Lipoproteins stimulate androgen production by cultured rat testis cells

Abstract

The effects of human high density lipoprotein (hHDL), human low density lipoprotein (hLDL), and rat high density lipoprotein (rHDL) on androgen production by cultured rat testis cells were investigated. Enzymatically dissociated testis cells from hypophysectomized adult rats were cultured in a serum-free medium. During the first 2 days of culture, the addition of human or rat lipoprotein alone stimulated testis cell testosterone (T) production by 100 to 250% in a dose-dependent manner. Likewise, treatment with hCG caused a 2.5-fold increase in T production. Furthermore, the effect of lipoproteins plus hCG was synergistic; the stimulation of T production by concomitant treatment with hCG and lipoproteins was greater than the sum of each added individually.

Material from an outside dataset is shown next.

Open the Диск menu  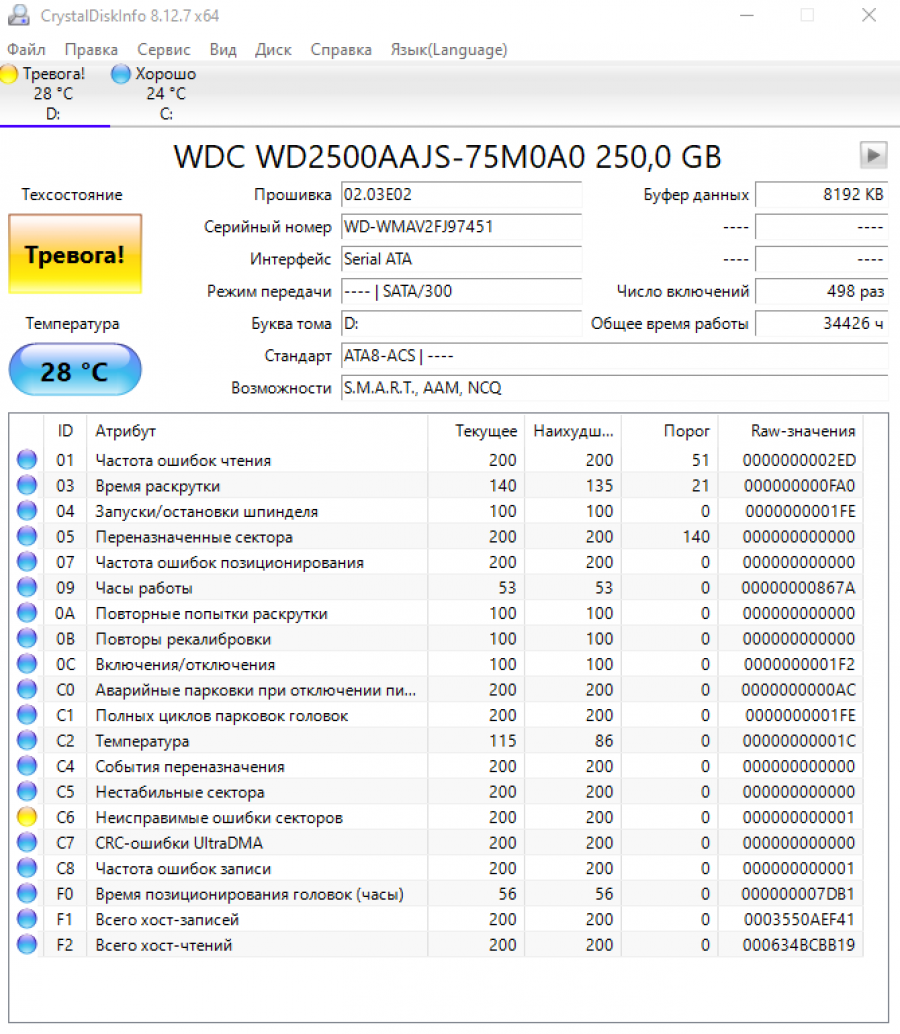coord(273,49)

Rat HDL augmented hCG stimulated T production in a concentration-dependent manner and maximum synthesis was achieved at 100 μg protein/ml (240% increase) with an ED 50 value of 25 μg/ml rHDL. At low concentrations (10–30 μg protein/ml), all lipoproteins tested had similar stimulatory effects on T production but at the highest dose tested (300 μg protein/ml), hHDL was more effective than rHDL. The stimulatory effect of lipoprotein was shown to be time-dependent. Maximum stimulation of T production by lipoprotein was seen during the initial 48 h of culture, whereas lipoproteins were ineffective during the first 5 h and during days 8 to 10 of culture. The present data are consistent with the concept that lipoproteins provide cholesterol substrate while gonadotropins stimulate the rate limiting enzyme(s) which convert cholesterol to T. This primary culture model of testis cells in serum-free medium is responsive to serum lipoproteins and offers a unique opportunity to study the direct effect of lipoproteins and gonadotropins on testicular steroidogenesis.